Forschungsstand und Ziele

 

 

 

Die Erkenntnis, dass einige der wichtigsten kulturellen Neuerungen bei den steinzeitlichen Jäger-Sammler-Gruppen des Ostseeraumes, darunter die Mikroklingentechnik, der Steinschliff und die Herstellung von Gefäßkeramik, ihre Wurzeln in weiter östlich gelegenen Regionen haben, hat sich erst in den letzten Jahren deutlicher etabliert. Insbesondere in der mitteleuropäischen Forschung wurden diese überregionalen Ost-West-Beziehungen lange unterschätzt. So hat man etwa in den Hypothesen zur Einführung der ersten Keramik bei den Wildbeutern des Nordens den Blick eher auf die südlich benachbarten Bauernkulturen gerichtet. Neue überregionale Forschungen zeigen dagegen, dass der Impuls für die Herstellung spitzbodiger Tongefäße im nordmitteleuropäischen und südskandinavischen Endmesolithikum im 5. Jts. cal BC offenbar Teil einer Jahrtausende alten Tradition von Jäger-Sammler-Keramik ist, die sich über Mittelrussland (ab ca. 6.000 cal BC) und den Ural (ab ca. 2. Hälfte 7. Jt. cal BC) bis nach Ostsibirien (ab ca. 12. Jt. cal BC) und in den Fernen Osten zurückverfolgen lässt, wo erste Tongefäße bereits im Spätglazial auftreten. Ähnliches gilt für die Mikroklingentechnik in der Steinbearbeitung, die im Ostseeraum seit ca. 7.000 cal BC bekannt ist und die sich über Osteuropa und Sibirien ebenfalls bis ins späte Pleistozän zurückverfolgen lässt.

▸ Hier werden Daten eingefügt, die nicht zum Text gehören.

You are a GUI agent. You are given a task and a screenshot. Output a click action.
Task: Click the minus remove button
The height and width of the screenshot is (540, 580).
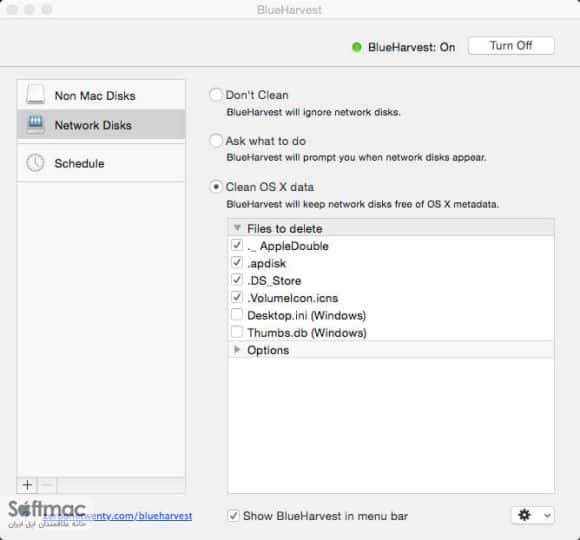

Im Rahmen einer deutsch-russischen Kooperation sollen Qualität und Auflösung der Daten, die zur Erforschung dieser steinzeitlichen Ost-West-Beziehungen zur Verfügung stehen, deutlich verbessert werden. Dabei gilt es, in mehreren Beispielregionen zwischen Ostsee und Ural durch die Auswertung vorhandener Fundkomplexe einerseits und die weitere Erschließung ausgewählter Plätze im Gelände andererseits Referenzstationen zu entwickeln. Unter Einbeziehung von naturwissenschaftlichen Disziplinen wie Archäozoologie, Dendrochronologie und Geowissenschaften werden gemeinsam mit den russischen Partnern qualitätvolle Daten erarbeitet und so die Grundlagen für den überregionalen Vergleich der kulturellen und sozioökonomischen Entwicklung geschaffen. Erste Vorarbeiten wurden bereits mithilfe von Förderungen der DFG und der Gerda-Henkel-Stiftung in enger Kooperation mit Prof. Dr. Mikhail Žilin, Dr. Svetlana Savčenko und Dr. Nadežda Nedomolkina realisiert.